Annual cybercrime losses climbed to nearly $20.9 billion last year, marking a significant 26% surge compared to 2024. This data comes from the FBI’s Internet Crime Complaint Center (IC3) annual report, released Tuesday, which paints a grim picture of escalating digital threats and their financial consequences.
The report reveals that the total cybercrime losses have increased by almost 400% since 2020, when the figure stood at $4.2 billion. Over the past five years, cumulative losses have now surpassed $71.3 billion. The IC3, established in 2000 as a central U.S. hub for reporting cybercrimes, is experiencing an unprecedented volume of cases, averaging nearly 3,000 complaints daily, according to Jose Perez, the FBI’s operations director for criminal and cyber investigations.
Escalating Trends in Cybercrime Losses
The FBI’s annual report details persistent and growing trends in the landscape of digital crime. However, the full extent of cybercrime’s impact remains challenging to quantify, as many victims do not report the incidents they experience. This underreporting means the reported figures likely represent only a fraction of the actual financial damage.
Last year, the FBI received over one million cybercrime complaints. Individuals aged 60 and older were the most frequent reporters of crimes, and this age group also sustained the largest financial losses. The report indicates that victims in this demographic filed 201,000 complaints, with losses totaling approximately $7.75 billion, accounting for about 37% of all reported cybercrime losses.
Dominant Cybercrime Schemes and Modus Operandi
Investment-related fraud emerged as the leading category of cybercrime losses in 2025, with figures reaching nearly $8.65 billion. Business email compromise schemes followed, resulting in losses of almost $3.05 billion, while tech support scams accounted for over $2.1 billion in damages.
Cryptocurrency served as the primary method for facilitating fraud in investment and tech support scams during the past year. In contrast, wire transfers were the most common transaction method associated with business email compromise fraud, according to the report.
Phishing was identified as the most frequently reported type of cybercrime. It was followed by extortion, investment scams, and personal data breaches. The FBI recorded $122.5 million in losses from extortion and $32.3 million from ransomware attacks last year.

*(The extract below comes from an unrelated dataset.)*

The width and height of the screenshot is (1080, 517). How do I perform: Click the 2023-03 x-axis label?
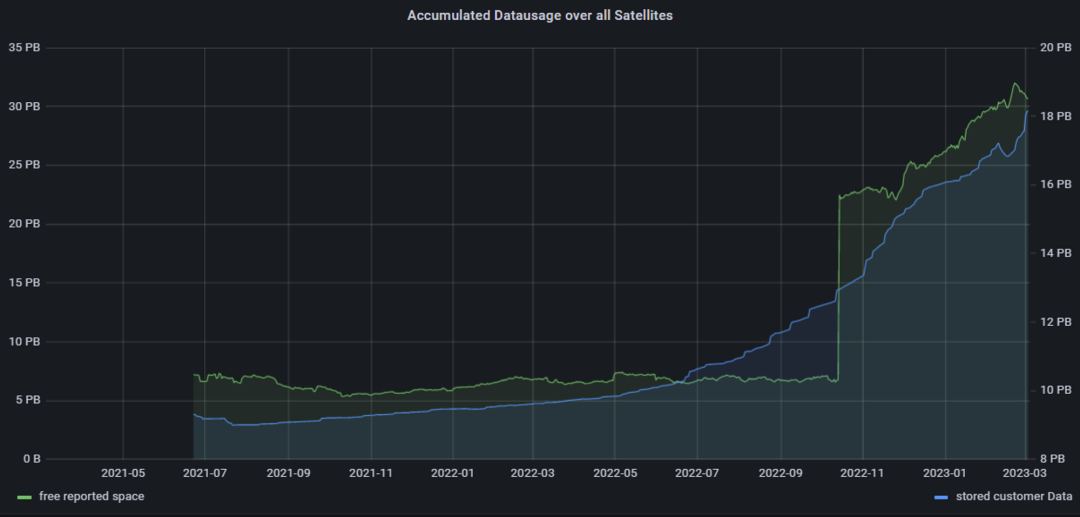point(1026,474)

Ransomware and Other Emerging Threats
The FBI also documented more than 75,000 reports of sextortion, with over 5,700 of these cases being referred to the National Center for Missing and Exploited Children. These figures highlight the diverse and often deeply personal nature of cyberattacks.
The top five cyber threats reported to IC3 in 2025 included data breaches at 39%, ransomware at 36%, SIM swapping at 10%, malware at 9%, and botnets at 7%. These statistics indicate a complex threat environment requiring multifaceted defense strategies.

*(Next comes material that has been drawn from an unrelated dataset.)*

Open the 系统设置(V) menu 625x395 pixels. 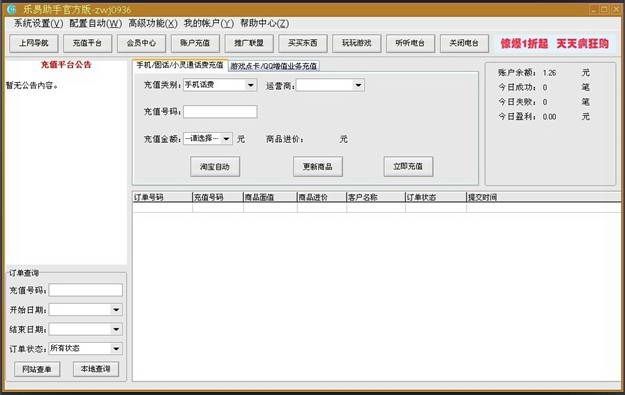pyautogui.click(x=39, y=24)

More than 3,600 ransomware complaints were filed with the FBI last year. The most prevalent ransomware variants identified were Akira, Qilin, INC, BianLian, and Play. Critically, all 16 sectors designated as critical infrastructure experienced ransomware attacks, with healthcare, manufacturing, financial services, government, and information technology sectors being the most targeted.

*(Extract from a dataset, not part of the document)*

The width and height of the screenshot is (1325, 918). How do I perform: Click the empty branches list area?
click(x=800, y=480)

While the IC3 primarily collects complaints from within the United States, it also received reports from over 200 countries last year, contributing to nearly $1.6 billion in aggregated losses. This demonstrates the global reach of cybercriminal operations.
Looking Ahead: Continued Vigilance and Evolving Threats
Despite the rising tide of financial losses and the sheer volume of cybercrime, the FBI continues to work on disrupting and deterring malicious cyber actors, aiming to shift the financial burden from victims back to the perpetrators. Perez stressed the escalating importance of individual diligence regarding cybersecurity practices, social media activity, and electronic interactions.
The FBI anticipates that cyber threats and cyber-enabled crimes will continue to evolve. This evolution is expected to be further influenced by the increasing adoption of emerging technologies such as artificial intelligence. The next steps will likely involve continued law enforcement efforts to combat these threats and the development of new strategies to address the evolving tactics of cybercriminals.